Introduction
Data access and movement are critical issues for distributed analysis.
Data is specified in terms of datasets with varying degrees of
abstraction. Typically, the ultimate access is via physical files
which are replicas of logical files. It is expected that users will
work with datasets: a job definition includes the name or ID of and input
dataset and the result of that job is an output dataset. A user wishing
to examine the result obtains replicas of the relevant files (e.g.
a ROOT histogram file) from the output dataset.
Users often will want to know if the data associated with a dataset exists and whether it is "nearby", i.e. rapidly accessible at low cost. A user may also want to localize the data in a manner that allows access without a network connection, e.g. to examine on a laptop computer.
Replication
Data movement is accomplished by replication: when a local copy of a file
is required but not present, it is copied from a remote site or a tape
archive. Typically the original file is left in place. File replica
catalogs track these replicas so that the file need not be copied the next
time that file is required at the same location. When the destination site
is a user machine, e.g. a laptop, it is likely there is not file catalog in
place and it is then the user's responsibility to track replicas.
Lifetime management
Distributed analysis will generate many temporary results
because users are trying out ideas or examining partial results. To
avoid wasting storage resources, there must be means to release replicas
when they are no longer needed locally and to release logical files
when they are no longer of global interest. Support for file and dataset
lifetimes and individual user claims on these lifetimes
are important requirements for an analysis data management system.
User interface
The user interface for accessing data is provided by the AJDL dataset
implemented in DIAL. Concrete datasets make use of the DIAL FileCatalog
interface to gain access to file replicas. At present there
implementations of this interface for NFS, AFS and Magda. It is a high
priority for ADA to provide a similar connection to the evolving
ATLAS data management system, Don Quijote.
Documents
A couple documents specifying requirements and user cases may be found on the
ADA documents page. Files are discussed in
"File management on the grid" and datasets in "Dataset management".
ADA data management systems
The important data management systems for ADA are NFS/AFS, magda and Don Quijote.
NFS and AFS
In the DIAL NFS and AFS file catalogs, "logical" files are identified by
physical file name and are trivially accessible as long as the file system
is accessible. These give the appearance of a data management system where
none is available (e.g. a user laptop) or where one might want to circumvent
an existing system for performance reasons, e.g. for files with limited
lifetime or only of local interest.
Magda
Magda maintains a central table that catalogs logical file names and the
physical locations of each replica. It provides various mechanism for replicating
files between known Magda sites. ATLAS DC1 data and some of the DC2 data is
cataloged in Magda. Wensheng Deng maintains Magda and its DIAL interface.

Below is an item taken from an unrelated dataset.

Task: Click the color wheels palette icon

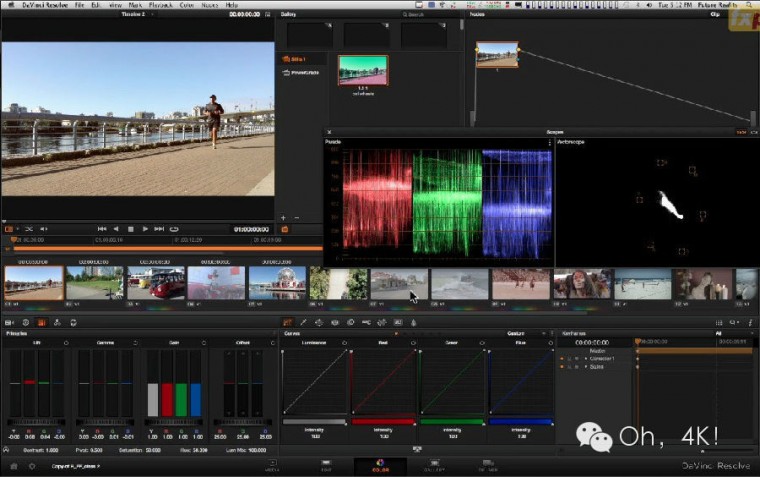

For more information about Magda, see the Magda home page.
Most of the ATLAS data (in particular the Rome AOD samples) presently available for analysis with ADA are cataloged using magda. Although this is not a solution that is expected to be able to scale to the long-term ATLAS requirements, it is easy to add additional data and sites in the short term. Sites need only provide the magda client which is included in the DIAL installation.
Don Quijote
The ATLAS data management system is called
Don Quijote
or DQ for short.
It is under development and is also presents a user view based on "datasets",
there defined as collections of logical files. It will provide means to catalog
and replicate datasets from one location to another with local (site) file replica
catalogs providing the mapping between logical file names (or ID's) and local
physical file replicas.
Work need to be done to understand how to integrate ADA with the DQ file catalogs and how to make the DQ datasets available for analysis as ADA datasets.
Other products and systems
There are also a number of products or ideas that are are not specific to
ATLAS.
RLS
RLS has been developed by globus and EDG to provide replica cataloging
in the grid context. Unfortunately the two implementations are not compatible.
At present, the three ATLAS grids (LCG, Nordugrid and Grid3) each maintain
separate RLS catalogs for the data they produce. RLS does not provide for
data movement or management and so is only a partial solution.
SRM
SRM
provides an interface and couple implementations for local management
of replicas (and other files) including space allocation and lifetime
management. SRM also provides an interface for moving data between SRM sites.
RMS
There is at least one attempt to tie some of these pieces together.
The RMS was described in a PPDG talk
(ppt)
in June 2004. One component of this system is the RRS for which a
A draft specification (doc) exists for
one component of this system.
LCG
DQ depends on lcg_util to do file transfers on LCG. See this
talk for more information.
GLite
GLite is developing an extensive set of services for file cataloging and
data management and movement. It will likely adopt the SRM and EDG RLS
interfaces. It envisions queues to manage the movement of data between
sites. It is not clear whether DIAL should connect directly to gLite
or DQ should be extended so it can be used as a bridge between DIAL and
gLite.
Castor
Castor is primary data store
at CERN.